The artwork is rudimentary, but a study author, Dirk Hoffmann of the Max Planck Institute for Evolutionary Anthropology in Leipzig, Germany, said it’s symbolic. One work is a collection of lines that look like a ladder, and others include red dots and disks on curtainlike rock formations. Another is a stencilled outline of a hand, made by spewing pigment over a hand held against the wall, Hoffmann said.

Making the hand stencil involves so many steps, including preparation of the pigment, that it’s clearly a deliberate creation, he and other authors wrote in the paper. What’s more, a number of hand stencils seem to have been placed with care rather than randomly, so they are certainly “meaningful symbols,” the authors wrote.

The other study sought to find the age of shells that had been coloured and punctured in another cave, in southeast Spain. Previous studies had estimated an age of 45,000 to 50,000 years old, too young to rule out a link to H. sapiens. For the new work, researchers analyzed rock that had formed above where the shells had been found.

Results indicated the shells were around 115,000 years old. That is some 20,000 to 40,000 years older than comparable artifacts in Africa or western Asia that are attributed to H sapiens. The finding shows Neanderthals shared symbolic thinking with H sapiens, and suggests the two species were “indistinguishable” in terms of overall mental ability, the researchers wrote.
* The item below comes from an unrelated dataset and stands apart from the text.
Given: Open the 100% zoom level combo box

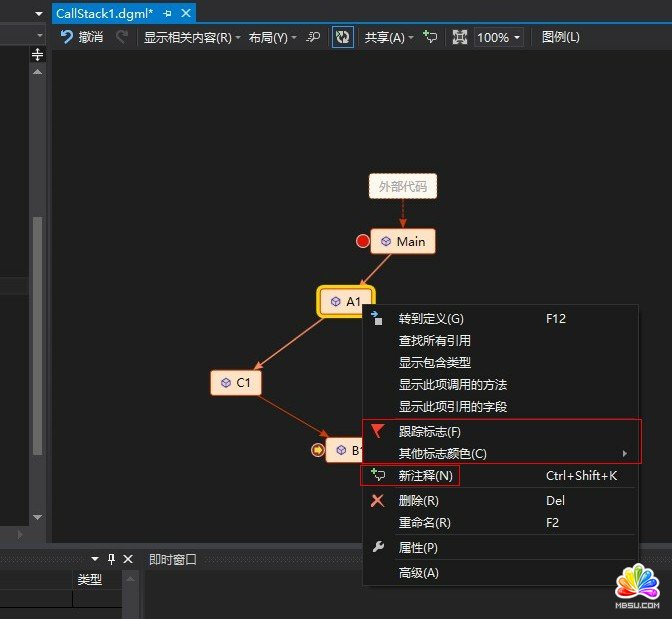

Nobody knows what the shells symbolized. Maybe they indicated membership in a group like a clan, said Joao Zilhao of the Catalan Institution for Research and Advanced Studies in Barcelona, Spain, who did the study with Hoffmann and others. Not all experts were convinced by the studies. Harold Dibble, an archaeologist at the University of Pennsylvania who studies Neanderthal behavior, wondered if the shell color and holes could have occurred naturally. And he said he’d like to see the dating in the cave art paper confirmed by another lab.

Warren Sharp of the Berkeley Geochronology Center in California, an expert on the dating technique used in both papers, said he found the results of both studies to be “very solid.” They show “we are not the only ones capable of ‘modern’ behavior,” he wrote in an email.